Copy each line that includes the string "button" from the material into your answer.

### MATERIAL PROVIDED

◆ ◆ ◆

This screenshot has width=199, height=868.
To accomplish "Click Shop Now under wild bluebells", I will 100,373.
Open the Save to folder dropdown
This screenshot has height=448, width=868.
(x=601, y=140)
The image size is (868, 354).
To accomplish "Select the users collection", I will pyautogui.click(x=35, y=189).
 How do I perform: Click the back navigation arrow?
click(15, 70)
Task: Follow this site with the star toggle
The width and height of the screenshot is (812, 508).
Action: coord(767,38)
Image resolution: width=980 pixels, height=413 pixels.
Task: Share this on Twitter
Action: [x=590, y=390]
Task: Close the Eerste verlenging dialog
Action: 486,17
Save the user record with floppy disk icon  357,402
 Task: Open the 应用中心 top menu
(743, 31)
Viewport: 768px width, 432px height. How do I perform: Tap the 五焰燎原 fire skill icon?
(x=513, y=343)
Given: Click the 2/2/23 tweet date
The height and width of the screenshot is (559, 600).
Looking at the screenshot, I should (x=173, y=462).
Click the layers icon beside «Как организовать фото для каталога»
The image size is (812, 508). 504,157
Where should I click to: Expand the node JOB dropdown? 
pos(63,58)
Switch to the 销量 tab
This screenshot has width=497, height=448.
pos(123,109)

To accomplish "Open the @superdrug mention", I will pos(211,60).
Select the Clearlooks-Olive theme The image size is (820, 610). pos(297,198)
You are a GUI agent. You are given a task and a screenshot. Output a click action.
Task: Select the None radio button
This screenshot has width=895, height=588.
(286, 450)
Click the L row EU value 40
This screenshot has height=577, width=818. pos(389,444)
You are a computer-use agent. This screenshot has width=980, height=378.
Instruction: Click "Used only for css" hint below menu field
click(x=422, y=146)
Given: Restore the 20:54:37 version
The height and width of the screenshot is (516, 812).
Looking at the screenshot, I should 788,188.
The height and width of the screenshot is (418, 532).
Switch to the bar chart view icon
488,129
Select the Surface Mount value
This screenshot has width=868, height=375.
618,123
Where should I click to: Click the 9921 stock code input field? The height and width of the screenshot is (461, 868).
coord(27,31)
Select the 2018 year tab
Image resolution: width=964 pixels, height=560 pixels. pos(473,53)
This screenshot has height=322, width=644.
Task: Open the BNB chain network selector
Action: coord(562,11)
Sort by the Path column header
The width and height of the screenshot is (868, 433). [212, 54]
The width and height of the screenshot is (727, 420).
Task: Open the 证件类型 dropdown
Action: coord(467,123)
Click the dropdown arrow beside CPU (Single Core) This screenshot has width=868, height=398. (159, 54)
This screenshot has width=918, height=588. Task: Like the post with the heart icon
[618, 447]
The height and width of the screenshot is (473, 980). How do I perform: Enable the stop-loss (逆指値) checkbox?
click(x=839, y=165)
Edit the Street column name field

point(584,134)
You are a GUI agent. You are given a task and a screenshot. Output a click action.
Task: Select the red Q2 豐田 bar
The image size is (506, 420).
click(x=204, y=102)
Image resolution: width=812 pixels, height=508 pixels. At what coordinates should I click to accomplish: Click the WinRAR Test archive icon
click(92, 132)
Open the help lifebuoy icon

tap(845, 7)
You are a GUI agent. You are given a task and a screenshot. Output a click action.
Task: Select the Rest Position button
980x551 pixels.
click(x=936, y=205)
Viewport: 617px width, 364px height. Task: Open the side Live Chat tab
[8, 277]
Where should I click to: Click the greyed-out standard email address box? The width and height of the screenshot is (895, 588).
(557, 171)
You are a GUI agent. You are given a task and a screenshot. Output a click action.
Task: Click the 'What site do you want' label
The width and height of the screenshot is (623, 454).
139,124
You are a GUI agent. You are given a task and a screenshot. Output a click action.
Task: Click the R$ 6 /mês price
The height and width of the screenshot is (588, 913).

◆ ◆ ◆

### ANSWER TO THIS EXERCISE
Task: Select the None radio button
Task: Select the Rest Position button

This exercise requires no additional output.